The effective treatment of multi-drug resistant tumors with self-assembling alginate copolymers

Abstract

Alginates of two different chain lengths were alkyne functionalized on the hydroxyl group, leaving all carboxylic groups intact. The two polymers were grafted with poly(oligo ethylene glycol methacrylate) (POEGMA) with terminal azides by copper catalyzed azide–alkyne coupling (CuAAC) yielding well-defined comb copolymers with different POEGMA to alginate ratios. The unfunctionalized carboxylic groups and POEGMA endowed self-assembly characteristics to the copolymer in the presence of CaCl₂, which was then further exploited to encapsulate paclitaxel and doxorubicin at encapsulation efficiencies of up to 50%. Release kinetics of the encapsulated drugs were recorded over 7 days showing a higher rate of release for the copolymers with a smaller alginate backbone.
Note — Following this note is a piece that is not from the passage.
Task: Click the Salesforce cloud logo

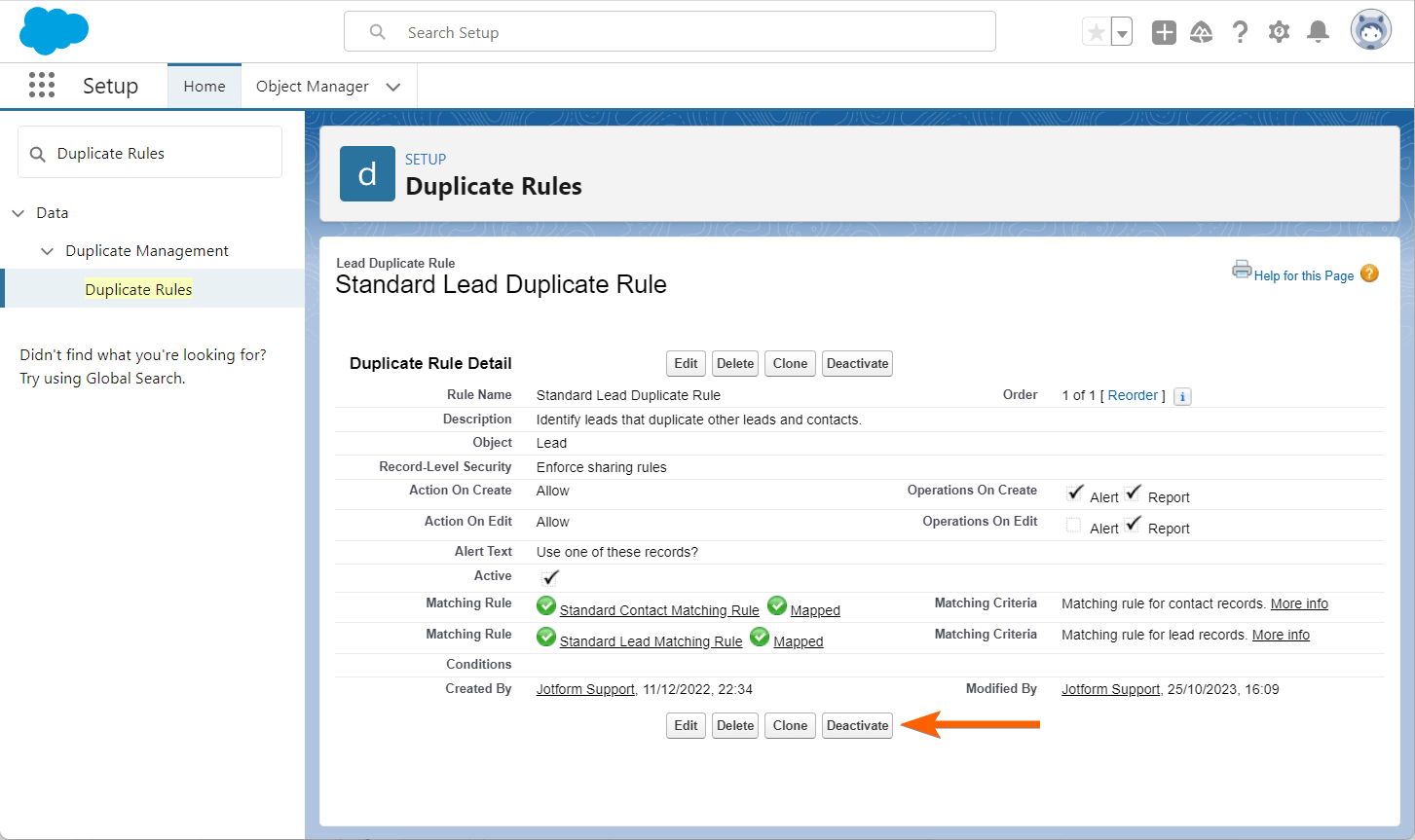Action: click(x=54, y=31)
HepG2 cells with the overexpression of p-glycoproteins/MDR-1 were established and the drug loaded polymer nanoparticles exhibited significantly higher cytotoxicity as compared to the drug alone, while the polymers alone exhibited non-toxicity. These cells were injected subcutaneously into Balb/C nude mice to establish a solid tumor model, to which intra-tumoral administration of the drug loaded nanoparticles showed a strong anti-tumor performance, particularly for the doxorubicin loaded particles which shrank the tumors almost completely, without any significant effect on the weight of the mice. These new materials demonstrate a conceptual advance in the synthesis of viable drug delivery vectors from natural materials. The low toxicity of the materials, coupled with the encapsulation efficiency and ability to overcome multi-drug resistance, makes them strong candidates for a range of pharmaceutical applications well beyond cancer therapy.